Recharging your fleet and identifying methods of monitoring energy usage for each vehicle are important areas to manage when you switch your fleet to electric.
Basic principals still apply
Adding electric vehicles to a fleet can seem like moving outside your comfort zone. Yet, most of the basic principles for managing a combustion engine fleet still apply. Plus the vehicles and back office systems assist in tracking the data you need to oversee the fleet.
Keeping track of the fuel consumed across fleet vehicles has always been important. Moving to electric changes the fuel, but not the importance of tracking it. You will need to specify your energy monitoring solution when you buy the charge points. Consider that recharging will generally take place at work or at staff homes.
You will want to know:
- How much energy is being used and by which vehicle
- If the vehicle is plugged in and charging back at the depot
Energy meters in charge points
An energy meter in the charge point (preferably integrated) will report energy use to the charge point controller. Good quality meters should report accurate energy data. But if there are customer or resale transactions involved, it is best to use a Measurement Instrument Directive (MID) grade meter.
Publicly accessible charge points will almost always include energy metering. These should report the amount of energy used as part of your statement of transactions.
Monitoring single charge points
A single charge point for a single vehicle may not need communication and authentication functions. An energy meter connected to the charge point will allow you track the vehicle and ensure it is charged when it is supposed to be.
Monitoring multiple charge points
If you need to manage a number of charge points at different locations you may need a central charge point management system (CPMS).
Charge Point Management System
A back office system will help you harness data from charge points. The CPMS will perform a number of tasks including the following:
Charge point status
The charge point can transmit changes in status, including alarms. The management system can poll the charge station to check if it is still communicating.

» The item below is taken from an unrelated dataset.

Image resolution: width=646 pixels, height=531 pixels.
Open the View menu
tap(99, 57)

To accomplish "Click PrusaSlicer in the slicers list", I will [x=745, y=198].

Usage of the charge points
The charge point records and logs charging transactions on the CPMS in the form of a Charge Detail Record (CDR). This record contains the:
- Start and finish times of a charging event
- The unique identifier used to start the event
- The amount of energy consumed
As a fleet manager or energy manager, you can display or download the data you need. Reports can usually be configured according to date ranges, such as weekly, monthly, annually or from a specified start and finish date. An energy manager select a particular vehicle ID and report all energy used over a period. Then download a spreadsheet containing the required data.
Vehicle energy tracking
The next step is to ensure that energy is tracked according to the vehicle. The most common means of doing this is to associate an RFID (Radio-frequency identification) Tag or card with each vehicle. RFIDs can be in a card format or integrated into the vehicle's key ring fob.
The charge point must have an RFID reader integrated into the enclosure. RFID tags store a small packet of information, which includes a Unique Identifier (UID), which is read by the charge point. This identifies which vehicle is responsible for the energy consumed.
Public charge points
If a vehicle is recharged at a free charging public charge point you will be able to review your transactions through an account, or via individual transaction receipts. Depending on which charge point management system you choose, it may be possible to record all transactions via the same RFID and report all usage through one central point.